From Kristof at NYT:
"The other day I had a conversation with a Beijing friend and I mentioned that Barack Obama was leading in the presidential race:
She: Obama? But he’s the black man, isn’t he?
Me: Yes, exactly.
She: But surely a black man couldn’t become president of the United States?
Me: It looks as if he’ll be elected.
She: But president? That’s such an important job! In America, I thought blacks were janitors and laborers.
Me: No, blacks have all kinds of jobs.
She: What do white people think about that, about getting a black president? Are they upset? Are they angry?
Me: No, of course not! If Obama is elected, it’ll be because white people voted for him.
She: Really? Unbelievable! What an amazing country!
We’re beginning to get a sense of how Barack Obama’s political success could change global perceptions of the United States, redefining the American “brand” to be less about Guantánamo and more about equality. This change in perceptions would help rebuild American political capital in the way that the Marshall Plan did in the 1950s or that John Kennedy’s presidency did in the early 1960s. In his endorsement of Mr. Obama, Colin Powell noted that “the new president is going to have to fix the reputation that we’ve left with the rest of the world.”
...many Muslims voiced astonishment at Mr. Obama’s rise because it was so much at odds with their assumptions about the United States. Remember that the one thing countless millions of people around the world “know” about the United States is that it is controlled by a cabal of white bankers and Jews who use police with fire hoses to repress blacks. To them, Mr. Obama’s rise triggers severe cognitive dissonance.
...Europeans like to mock the vapidity of American politics, but they also acknowledge that it would be difficult to imagine a brown or black person leading France or Germany.
http://www.nytimes.com/2008/10/23/opinion/23kristof.html?_r=1&oref=slogin
4 comments:
I completely agree. Which is why I've cast my ballot for Al Sharpton in the past few elections.
I hope you voted for him too, I'd hate for the Chinese to think you were some closet racist or something.
You missed the point entirely including my preface comment about the attitude of the quote being condescending. The column had very little to do with race and everything to do with competent leadership instead of ideological leadership predicated upon American arrogance. tx.
Huh?!?! The Kristof piece was entirely about race, how shocked the world would be that the racists in the US would actually elect a black man president instead of dousing him with a fire hose.
I understand your point, that the world would be surprised that we elected a "competent" president instead of an arrogant hillbilly, but that's not what this article was about.

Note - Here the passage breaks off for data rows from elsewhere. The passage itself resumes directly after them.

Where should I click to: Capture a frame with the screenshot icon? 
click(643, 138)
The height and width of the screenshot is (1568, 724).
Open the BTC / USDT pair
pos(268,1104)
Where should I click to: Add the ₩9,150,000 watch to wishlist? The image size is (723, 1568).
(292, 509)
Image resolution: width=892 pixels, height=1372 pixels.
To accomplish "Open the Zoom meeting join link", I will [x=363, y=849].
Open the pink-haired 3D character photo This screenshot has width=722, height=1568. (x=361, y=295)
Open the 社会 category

Upon re-reading the article I agree it had more to do with race than I initially took out of it.
But I remain firm on my point that I look forward, as does Kristoff, to a big shift in American leadership a shift for the better.
As you will have noted in several other posts this is imo an inflection point, not so much because Obama is of color, but because we need a shift in leadership to address the extraordinary challenges facing the US and the world. Obama embodies far more than McCain a shift towards new policies. Obviously electing a person of color is a signal that the status quo is changing that is the only point to make relative to race, Kristoff made the same point. The point has nothing to do with entitlement or affirmative action etc.